| DATASET |

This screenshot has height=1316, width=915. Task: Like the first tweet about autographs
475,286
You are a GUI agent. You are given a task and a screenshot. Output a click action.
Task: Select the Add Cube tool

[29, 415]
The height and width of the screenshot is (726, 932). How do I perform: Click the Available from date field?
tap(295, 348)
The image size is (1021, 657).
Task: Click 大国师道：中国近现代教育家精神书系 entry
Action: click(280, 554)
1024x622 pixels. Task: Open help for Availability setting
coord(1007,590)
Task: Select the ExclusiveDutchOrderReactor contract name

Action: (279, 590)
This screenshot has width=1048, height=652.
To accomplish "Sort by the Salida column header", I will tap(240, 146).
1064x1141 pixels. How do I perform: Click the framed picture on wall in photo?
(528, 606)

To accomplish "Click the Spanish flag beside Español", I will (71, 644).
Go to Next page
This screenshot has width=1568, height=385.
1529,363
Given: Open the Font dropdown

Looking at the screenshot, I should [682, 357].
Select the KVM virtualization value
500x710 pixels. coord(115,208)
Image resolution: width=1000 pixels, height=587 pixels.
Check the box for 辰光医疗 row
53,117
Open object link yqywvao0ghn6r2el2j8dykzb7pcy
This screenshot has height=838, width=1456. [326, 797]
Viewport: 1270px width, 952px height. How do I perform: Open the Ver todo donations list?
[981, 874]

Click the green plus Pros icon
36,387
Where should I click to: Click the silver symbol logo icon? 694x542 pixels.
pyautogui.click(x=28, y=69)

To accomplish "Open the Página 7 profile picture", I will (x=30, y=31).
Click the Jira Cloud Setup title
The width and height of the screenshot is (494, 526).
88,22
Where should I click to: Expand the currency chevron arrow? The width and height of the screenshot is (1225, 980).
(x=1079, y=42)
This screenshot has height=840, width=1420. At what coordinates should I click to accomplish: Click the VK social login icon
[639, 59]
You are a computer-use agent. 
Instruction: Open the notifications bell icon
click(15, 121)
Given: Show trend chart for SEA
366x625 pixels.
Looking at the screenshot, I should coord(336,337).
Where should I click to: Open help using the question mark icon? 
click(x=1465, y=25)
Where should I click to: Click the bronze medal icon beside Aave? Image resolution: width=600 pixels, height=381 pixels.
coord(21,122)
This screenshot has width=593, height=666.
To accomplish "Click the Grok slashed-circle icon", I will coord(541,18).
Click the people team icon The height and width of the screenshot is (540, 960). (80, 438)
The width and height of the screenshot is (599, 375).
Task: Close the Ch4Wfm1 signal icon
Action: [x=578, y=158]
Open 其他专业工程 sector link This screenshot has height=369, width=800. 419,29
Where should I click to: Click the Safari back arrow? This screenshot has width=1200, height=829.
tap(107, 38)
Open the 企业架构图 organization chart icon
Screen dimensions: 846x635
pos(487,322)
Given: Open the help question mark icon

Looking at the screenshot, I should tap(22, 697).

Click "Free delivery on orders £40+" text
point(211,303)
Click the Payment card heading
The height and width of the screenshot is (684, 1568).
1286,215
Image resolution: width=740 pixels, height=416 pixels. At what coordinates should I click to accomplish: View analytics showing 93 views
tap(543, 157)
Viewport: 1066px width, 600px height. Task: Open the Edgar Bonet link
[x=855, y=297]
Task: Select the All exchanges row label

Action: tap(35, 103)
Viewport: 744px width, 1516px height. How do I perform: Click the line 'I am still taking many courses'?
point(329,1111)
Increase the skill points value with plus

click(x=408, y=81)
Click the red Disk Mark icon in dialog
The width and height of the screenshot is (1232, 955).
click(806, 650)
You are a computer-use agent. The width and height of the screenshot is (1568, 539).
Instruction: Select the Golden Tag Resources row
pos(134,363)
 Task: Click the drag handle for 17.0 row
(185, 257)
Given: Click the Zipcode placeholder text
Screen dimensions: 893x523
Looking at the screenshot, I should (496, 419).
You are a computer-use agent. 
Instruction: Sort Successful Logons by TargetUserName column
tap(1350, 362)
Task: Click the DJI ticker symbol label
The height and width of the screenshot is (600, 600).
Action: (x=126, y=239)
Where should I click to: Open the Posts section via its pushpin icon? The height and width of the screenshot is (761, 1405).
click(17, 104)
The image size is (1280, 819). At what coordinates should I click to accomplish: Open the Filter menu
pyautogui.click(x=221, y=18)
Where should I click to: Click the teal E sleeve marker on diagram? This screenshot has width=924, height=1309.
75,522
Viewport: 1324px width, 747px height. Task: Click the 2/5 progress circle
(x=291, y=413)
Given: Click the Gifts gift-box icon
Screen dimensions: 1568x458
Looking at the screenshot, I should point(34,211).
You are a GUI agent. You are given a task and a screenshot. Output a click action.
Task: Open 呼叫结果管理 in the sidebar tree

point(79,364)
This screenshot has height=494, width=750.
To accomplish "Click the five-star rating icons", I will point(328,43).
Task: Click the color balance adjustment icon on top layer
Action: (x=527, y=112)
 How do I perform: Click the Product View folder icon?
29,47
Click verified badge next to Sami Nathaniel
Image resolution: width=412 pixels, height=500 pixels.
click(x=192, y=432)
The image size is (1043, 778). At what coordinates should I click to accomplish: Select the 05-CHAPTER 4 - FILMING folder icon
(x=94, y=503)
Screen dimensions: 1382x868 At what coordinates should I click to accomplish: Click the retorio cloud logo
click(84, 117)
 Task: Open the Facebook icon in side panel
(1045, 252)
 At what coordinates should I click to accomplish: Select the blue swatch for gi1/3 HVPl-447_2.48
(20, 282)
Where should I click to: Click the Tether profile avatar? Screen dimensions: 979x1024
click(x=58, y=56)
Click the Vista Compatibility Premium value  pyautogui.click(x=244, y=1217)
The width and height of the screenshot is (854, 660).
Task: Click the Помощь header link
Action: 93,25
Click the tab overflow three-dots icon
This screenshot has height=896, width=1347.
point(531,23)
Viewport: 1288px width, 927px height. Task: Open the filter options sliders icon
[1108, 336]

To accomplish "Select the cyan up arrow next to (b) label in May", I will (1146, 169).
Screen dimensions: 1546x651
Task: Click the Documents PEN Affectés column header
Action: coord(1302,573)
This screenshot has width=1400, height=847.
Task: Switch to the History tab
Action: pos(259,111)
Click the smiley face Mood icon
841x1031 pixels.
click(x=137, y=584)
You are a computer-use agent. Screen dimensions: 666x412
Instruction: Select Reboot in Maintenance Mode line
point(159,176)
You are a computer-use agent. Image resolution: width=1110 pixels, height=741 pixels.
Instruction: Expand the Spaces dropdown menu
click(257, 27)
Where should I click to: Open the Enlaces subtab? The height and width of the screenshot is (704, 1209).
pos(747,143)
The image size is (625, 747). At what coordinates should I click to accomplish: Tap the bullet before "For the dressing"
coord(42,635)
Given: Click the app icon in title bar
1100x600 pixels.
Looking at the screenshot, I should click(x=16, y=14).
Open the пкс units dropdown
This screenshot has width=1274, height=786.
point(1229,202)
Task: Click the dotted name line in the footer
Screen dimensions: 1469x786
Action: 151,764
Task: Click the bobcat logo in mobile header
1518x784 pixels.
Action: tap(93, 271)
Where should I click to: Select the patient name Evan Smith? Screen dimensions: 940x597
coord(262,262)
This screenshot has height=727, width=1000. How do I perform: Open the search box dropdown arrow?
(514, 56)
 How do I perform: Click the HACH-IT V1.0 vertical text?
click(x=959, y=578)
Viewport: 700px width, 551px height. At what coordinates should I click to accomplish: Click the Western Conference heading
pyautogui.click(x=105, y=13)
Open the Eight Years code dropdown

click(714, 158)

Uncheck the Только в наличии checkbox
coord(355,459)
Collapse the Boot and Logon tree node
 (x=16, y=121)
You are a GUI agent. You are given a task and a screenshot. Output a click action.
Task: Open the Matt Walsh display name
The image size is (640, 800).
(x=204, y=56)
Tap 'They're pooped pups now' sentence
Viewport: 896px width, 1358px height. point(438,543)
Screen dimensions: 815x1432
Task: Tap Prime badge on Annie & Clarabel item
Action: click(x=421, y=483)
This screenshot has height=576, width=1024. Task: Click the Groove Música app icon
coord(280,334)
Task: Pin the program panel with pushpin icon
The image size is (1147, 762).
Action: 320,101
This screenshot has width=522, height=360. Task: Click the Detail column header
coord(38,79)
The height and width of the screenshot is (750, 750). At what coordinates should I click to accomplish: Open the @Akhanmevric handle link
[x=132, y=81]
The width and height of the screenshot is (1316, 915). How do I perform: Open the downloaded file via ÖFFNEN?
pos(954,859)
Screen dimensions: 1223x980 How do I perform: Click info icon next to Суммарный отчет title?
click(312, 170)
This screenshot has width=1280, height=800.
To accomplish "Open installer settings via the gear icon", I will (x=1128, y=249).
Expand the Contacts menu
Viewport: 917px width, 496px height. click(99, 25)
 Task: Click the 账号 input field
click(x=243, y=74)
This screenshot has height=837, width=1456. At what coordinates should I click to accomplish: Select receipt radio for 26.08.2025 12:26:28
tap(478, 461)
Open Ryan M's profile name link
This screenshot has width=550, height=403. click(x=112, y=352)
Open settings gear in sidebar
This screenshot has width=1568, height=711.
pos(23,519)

| WHAT TO DO |
A word-for-word copy of the lines above from the one with "Task: Open the Matt Walsh display name" through the one with "This screenshot has width=1280, height=800.", inclusive, is the only output wanted.

| WRITTEN RESPONSE |
Task: Open the Matt Walsh display name
The image size is (640, 800).
(x=204, y=56)
Tap 'They're pooped pups now' sentence
Viewport: 896px width, 1358px height. point(438,543)
Screen dimensions: 815x1432
Task: Tap Prime badge on Annie & Clarabel item
Action: click(x=421, y=483)
This screenshot has height=576, width=1024. Task: Click the Groove Música app icon
coord(280,334)
Task: Pin the program panel with pushpin icon
The image size is (1147, 762).
Action: 320,101
This screenshot has width=522, height=360. Task: Click the Detail column header
coord(38,79)
The height and width of the screenshot is (750, 750). At what coordinates should I click to accomplish: Open the @Akhanmevric handle link
[x=132, y=81]
The width and height of the screenshot is (1316, 915). How do I perform: Open the downloaded file via ÖFFNEN?
pos(954,859)
Screen dimensions: 1223x980 How do I perform: Click info icon next to Суммарный отчет title?
click(312, 170)
This screenshot has width=1280, height=800.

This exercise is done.